Here Are The First Photos Of The Thai Soccer Team After Their Rescue
The Wild Boars Thai soccer team appears healthy and in good spirits post-rescue
After a dramatic, 18-day rescue effort, all 12 members of the Wild Boards Thai soccer team and their coach have been rescued and taken to a local hospital. It’s an unexpectedly happy ending to a terrifying saga that people watched from all over the world.
Now, the first photos and videos of the boys since their rescue have been released.
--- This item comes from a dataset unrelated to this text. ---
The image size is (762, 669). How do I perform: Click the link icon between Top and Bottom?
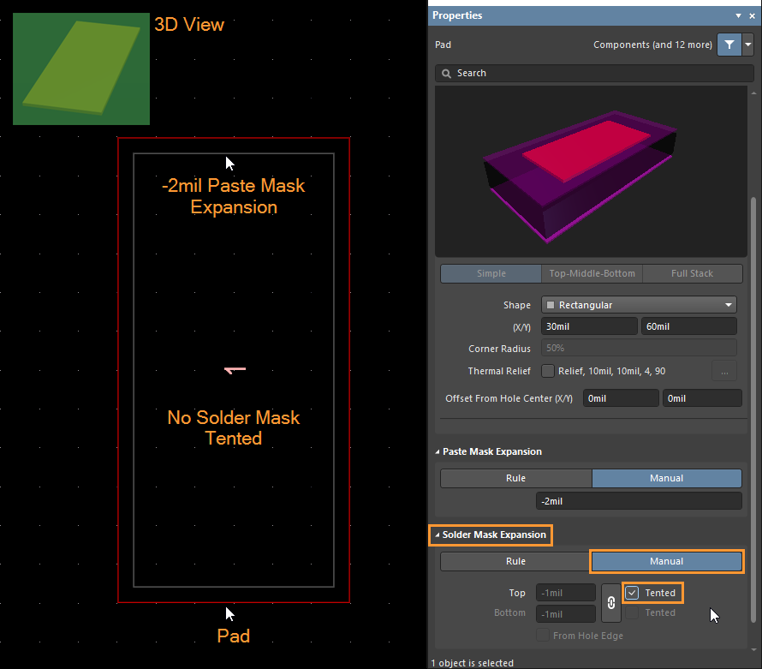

Again to the shock of many who have followed their rescue, they all appear healthy and in good spirits in hospital photos released by the Thai Government’s Incident Command Press Centre.
Reports say the boys will be kept in the Chiang Rai hospital for at least a week, just to make sure they’re OK. But so far, they seem remarkably healthy considering everything they went through. Each of them lost around 2 kilograms, or 4.4 pounds, during the 18 days they were trapped. They reportedly stayed alive by drinking dripping water inside the cave. According to Thongchai Lertwilairattanapong, an inspector with Thailand’s health department, three of the boys show signs of pneumonia, and one has a cut leg. Otherwise, they’re physically and mentally healthy.
All of the boys have been vaccinated for rabies and tetanus, and their parents are being allowed to see them, though behind a glass partition for now. Once they’re proven to be infection-free, reunions will be happening.
Reporters at the hospital say many of the parents have cried at the sight of their sons, alive and healthy.
The boys are all members of the Wild Boars soccer team. In addition to playing together, they often go on group adventures. They were accompanied by their assistant coach when they went to explore the Tham Luang cave system, where sudden monsoon rains and flash flooding left them trapped. It was nine days before they were found, and another nine before expert divers were able to help all 12 of the boys, several of whom can’t swim, and their coach to safety through miles of narrow, pitch dark and flooded cave passages.